[Records from a data collection]
□ □ □ □ □

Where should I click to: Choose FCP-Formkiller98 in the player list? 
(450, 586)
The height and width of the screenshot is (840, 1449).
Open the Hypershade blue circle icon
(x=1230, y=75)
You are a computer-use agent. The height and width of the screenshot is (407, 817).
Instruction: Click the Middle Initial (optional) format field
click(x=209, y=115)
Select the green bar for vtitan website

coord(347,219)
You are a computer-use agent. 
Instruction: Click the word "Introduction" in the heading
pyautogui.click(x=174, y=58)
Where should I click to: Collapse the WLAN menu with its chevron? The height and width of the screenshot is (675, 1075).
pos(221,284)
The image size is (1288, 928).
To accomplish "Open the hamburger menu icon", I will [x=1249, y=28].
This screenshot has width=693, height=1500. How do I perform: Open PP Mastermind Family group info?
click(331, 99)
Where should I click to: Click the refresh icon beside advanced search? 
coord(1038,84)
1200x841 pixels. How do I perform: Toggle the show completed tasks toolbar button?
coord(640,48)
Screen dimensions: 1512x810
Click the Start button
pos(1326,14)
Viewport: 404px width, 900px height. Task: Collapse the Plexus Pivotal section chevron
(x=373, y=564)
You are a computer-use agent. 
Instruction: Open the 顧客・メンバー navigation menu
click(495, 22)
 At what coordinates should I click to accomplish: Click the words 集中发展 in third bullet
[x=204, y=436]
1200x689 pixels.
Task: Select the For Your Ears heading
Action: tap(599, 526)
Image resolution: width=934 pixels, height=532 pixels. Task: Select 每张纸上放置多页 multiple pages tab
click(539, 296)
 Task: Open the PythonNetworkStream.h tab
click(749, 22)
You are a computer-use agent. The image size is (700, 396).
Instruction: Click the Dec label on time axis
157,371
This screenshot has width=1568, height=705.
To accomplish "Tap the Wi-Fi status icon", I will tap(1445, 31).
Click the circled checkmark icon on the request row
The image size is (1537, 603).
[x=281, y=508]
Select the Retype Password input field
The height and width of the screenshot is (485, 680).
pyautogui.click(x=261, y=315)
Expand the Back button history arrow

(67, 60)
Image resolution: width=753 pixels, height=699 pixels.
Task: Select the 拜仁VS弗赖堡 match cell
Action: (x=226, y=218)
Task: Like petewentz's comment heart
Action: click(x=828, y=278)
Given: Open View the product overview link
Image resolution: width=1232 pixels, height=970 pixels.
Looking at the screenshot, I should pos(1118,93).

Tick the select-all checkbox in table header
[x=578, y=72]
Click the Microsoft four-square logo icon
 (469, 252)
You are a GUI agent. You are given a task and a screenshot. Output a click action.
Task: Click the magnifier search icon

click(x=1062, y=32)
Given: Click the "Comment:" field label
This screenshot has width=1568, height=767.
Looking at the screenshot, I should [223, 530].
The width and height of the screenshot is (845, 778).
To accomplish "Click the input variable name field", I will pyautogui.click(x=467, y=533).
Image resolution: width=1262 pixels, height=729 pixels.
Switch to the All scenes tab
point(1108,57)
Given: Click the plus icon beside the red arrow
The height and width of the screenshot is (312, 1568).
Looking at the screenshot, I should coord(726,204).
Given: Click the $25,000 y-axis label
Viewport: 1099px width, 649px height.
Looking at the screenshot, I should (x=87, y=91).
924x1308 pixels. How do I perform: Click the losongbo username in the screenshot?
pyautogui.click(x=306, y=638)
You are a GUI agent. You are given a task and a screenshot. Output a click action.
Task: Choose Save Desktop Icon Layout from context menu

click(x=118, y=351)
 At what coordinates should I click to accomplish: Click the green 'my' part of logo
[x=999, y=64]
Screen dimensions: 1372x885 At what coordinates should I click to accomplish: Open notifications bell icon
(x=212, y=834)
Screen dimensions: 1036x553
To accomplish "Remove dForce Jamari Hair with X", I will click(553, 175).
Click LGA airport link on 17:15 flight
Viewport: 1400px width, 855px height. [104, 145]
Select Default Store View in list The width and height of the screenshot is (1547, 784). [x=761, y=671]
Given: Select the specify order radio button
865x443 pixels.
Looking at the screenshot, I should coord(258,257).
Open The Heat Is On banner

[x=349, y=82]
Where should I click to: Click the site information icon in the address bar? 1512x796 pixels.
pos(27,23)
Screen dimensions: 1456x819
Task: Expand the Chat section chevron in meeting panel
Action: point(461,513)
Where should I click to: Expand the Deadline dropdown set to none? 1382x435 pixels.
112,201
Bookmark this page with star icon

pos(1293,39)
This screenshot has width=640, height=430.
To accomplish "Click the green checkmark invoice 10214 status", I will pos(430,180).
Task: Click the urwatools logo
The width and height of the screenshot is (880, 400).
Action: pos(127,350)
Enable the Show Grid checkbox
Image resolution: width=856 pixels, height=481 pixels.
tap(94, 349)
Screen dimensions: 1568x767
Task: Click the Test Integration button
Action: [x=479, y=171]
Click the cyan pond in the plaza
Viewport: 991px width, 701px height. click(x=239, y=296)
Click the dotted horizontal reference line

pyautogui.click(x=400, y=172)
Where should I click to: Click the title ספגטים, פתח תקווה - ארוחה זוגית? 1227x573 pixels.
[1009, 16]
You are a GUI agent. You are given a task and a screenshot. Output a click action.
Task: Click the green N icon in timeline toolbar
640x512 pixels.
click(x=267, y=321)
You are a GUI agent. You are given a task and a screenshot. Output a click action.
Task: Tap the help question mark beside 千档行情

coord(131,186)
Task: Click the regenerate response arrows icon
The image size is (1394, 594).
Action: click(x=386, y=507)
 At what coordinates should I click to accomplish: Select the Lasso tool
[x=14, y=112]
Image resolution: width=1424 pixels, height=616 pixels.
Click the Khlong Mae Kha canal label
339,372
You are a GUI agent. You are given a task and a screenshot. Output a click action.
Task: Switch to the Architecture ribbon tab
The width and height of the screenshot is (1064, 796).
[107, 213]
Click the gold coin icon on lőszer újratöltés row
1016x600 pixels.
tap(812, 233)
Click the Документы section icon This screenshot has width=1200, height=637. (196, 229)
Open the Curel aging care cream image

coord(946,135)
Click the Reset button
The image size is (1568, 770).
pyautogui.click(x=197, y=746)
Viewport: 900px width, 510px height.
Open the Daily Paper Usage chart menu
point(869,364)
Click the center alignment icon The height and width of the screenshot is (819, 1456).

□ □ □ □ □

# Work required:
The whole set of records needs to be written out exactly.

# Solution for this exercise:
Where should I click to: Choose FCP-Formkiller98 in the player list? 
(450, 586)
The height and width of the screenshot is (840, 1449).
Open the Hypershade blue circle icon
(x=1230, y=75)
You are a computer-use agent. The height and width of the screenshot is (407, 817).
Instruction: Click the Middle Initial (optional) format field
click(x=209, y=115)
Select the green bar for vtitan website

coord(347,219)
You are a computer-use agent. 
Instruction: Click the word "Introduction" in the heading
pyautogui.click(x=174, y=58)
Where should I click to: Collapse the WLAN menu with its chevron? The height and width of the screenshot is (675, 1075).
pos(221,284)
The image size is (1288, 928).
To accomplish "Open the hamburger menu icon", I will [x=1249, y=28].
This screenshot has width=693, height=1500. How do I perform: Open PP Mastermind Family group info?
click(331, 99)
Where should I click to: Click the refresh icon beside advanced search? 
coord(1038,84)
1200x841 pixels. How do I perform: Toggle the show completed tasks toolbar button?
coord(640,48)
Screen dimensions: 1512x810
Click the Start button
pos(1326,14)
Viewport: 404px width, 900px height. Task: Collapse the Plexus Pivotal section chevron
(x=373, y=564)
You are a computer-use agent. 
Instruction: Open the 顧客・メンバー navigation menu
click(495, 22)
 At what coordinates should I click to accomplish: Click the words 集中发展 in third bullet
[x=204, y=436]
1200x689 pixels.
Task: Select the For Your Ears heading
Action: tap(599, 526)
Image resolution: width=934 pixels, height=532 pixels. Task: Select 每张纸上放置多页 multiple pages tab
click(539, 296)
 Task: Open the PythonNetworkStream.h tab
click(749, 22)
You are a computer-use agent. The image size is (700, 396).
Instruction: Click the Dec label on time axis
157,371
This screenshot has width=1568, height=705.
To accomplish "Tap the Wi-Fi status icon", I will tap(1445, 31).
Click the circled checkmark icon on the request row
The image size is (1537, 603).
[x=281, y=508]
Select the Retype Password input field
The height and width of the screenshot is (485, 680).
pyautogui.click(x=261, y=315)
Expand the Back button history arrow

(67, 60)
Image resolution: width=753 pixels, height=699 pixels.
Task: Select the 拜仁VS弗赖堡 match cell
Action: (x=226, y=218)
Task: Like petewentz's comment heart
Action: click(x=828, y=278)
Given: Open View the product overview link
Image resolution: width=1232 pixels, height=970 pixels.
Looking at the screenshot, I should pos(1118,93).

Tick the select-all checkbox in table header
[x=578, y=72]
Click the Microsoft four-square logo icon
 (469, 252)
You are a GUI agent. You are given a task and a screenshot. Output a click action.
Task: Click the magnifier search icon

click(x=1062, y=32)
Given: Click the "Comment:" field label
This screenshot has width=1568, height=767.
Looking at the screenshot, I should [223, 530].
The width and height of the screenshot is (845, 778).
To accomplish "Click the input variable name field", I will pyautogui.click(x=467, y=533).
Image resolution: width=1262 pixels, height=729 pixels.
Switch to the All scenes tab
point(1108,57)
Given: Click the plus icon beside the red arrow
The height and width of the screenshot is (312, 1568).
Looking at the screenshot, I should coord(726,204).
Given: Click the $25,000 y-axis label
Viewport: 1099px width, 649px height.
Looking at the screenshot, I should (x=87, y=91).
924x1308 pixels. How do I perform: Click the losongbo username in the screenshot?
pyautogui.click(x=306, y=638)
You are a GUI agent. You are given a task and a screenshot. Output a click action.
Task: Choose Save Desktop Icon Layout from context menu

click(x=118, y=351)
 At what coordinates should I click to accomplish: Click the green 'my' part of logo
[x=999, y=64]
Screen dimensions: 1372x885 At what coordinates should I click to accomplish: Open notifications bell icon
(x=212, y=834)
Screen dimensions: 1036x553
To accomplish "Remove dForce Jamari Hair with X", I will click(553, 175).
Click LGA airport link on 17:15 flight
Viewport: 1400px width, 855px height. [104, 145]
Select Default Store View in list The width and height of the screenshot is (1547, 784). [x=761, y=671]
Given: Select the specify order radio button
865x443 pixels.
Looking at the screenshot, I should coord(258,257).
Open The Heat Is On banner

[x=349, y=82]
Where should I click to: Click the site information icon in the address bar? 1512x796 pixels.
pos(27,23)
Screen dimensions: 1456x819
Task: Expand the Chat section chevron in meeting panel
Action: point(461,513)
Where should I click to: Expand the Deadline dropdown set to none? 1382x435 pixels.
112,201
Bookmark this page with star icon

pos(1293,39)
This screenshot has width=640, height=430.
To accomplish "Click the green checkmark invoice 10214 status", I will pos(430,180).
Task: Click the urwatools logo
The width and height of the screenshot is (880, 400).
Action: pos(127,350)
Enable the Show Grid checkbox
Image resolution: width=856 pixels, height=481 pixels.
tap(94, 349)
Screen dimensions: 1568x767
Task: Click the Test Integration button
Action: [x=479, y=171]
Click the cyan pond in the plaza
Viewport: 991px width, 701px height. click(x=239, y=296)
Click the dotted horizontal reference line

pyautogui.click(x=400, y=172)
Where should I click to: Click the title ספגטים, פתח תקווה - ארוחה זוגית? 1227x573 pixels.
[1009, 16]
You are a GUI agent. You are given a task and a screenshot. Output a click action.
Task: Click the green N icon in timeline toolbar
640x512 pixels.
click(x=267, y=321)
You are a GUI agent. You are given a task and a screenshot. Output a click action.
Task: Tap the help question mark beside 千档行情

coord(131,186)
Task: Click the regenerate response arrows icon
The image size is (1394, 594).
Action: click(x=386, y=507)
 At what coordinates should I click to accomplish: Select the Lasso tool
[x=14, y=112]
Image resolution: width=1424 pixels, height=616 pixels.
Click the Khlong Mae Kha canal label
339,372
You are a GUI agent. You are given a task and a screenshot. Output a click action.
Task: Switch to the Architecture ribbon tab
The width and height of the screenshot is (1064, 796).
[107, 213]
Click the gold coin icon on lőszer újratöltés row
1016x600 pixels.
tap(812, 233)
Click the Документы section icon This screenshot has width=1200, height=637. (196, 229)
Open the Curel aging care cream image

coord(946,135)
Click the Reset button
The image size is (1568, 770).
pyautogui.click(x=197, y=746)
Viewport: 900px width, 510px height.
Open the Daily Paper Usage chart menu
point(869,364)
Click the center alignment icon The height and width of the screenshot is (819, 1456).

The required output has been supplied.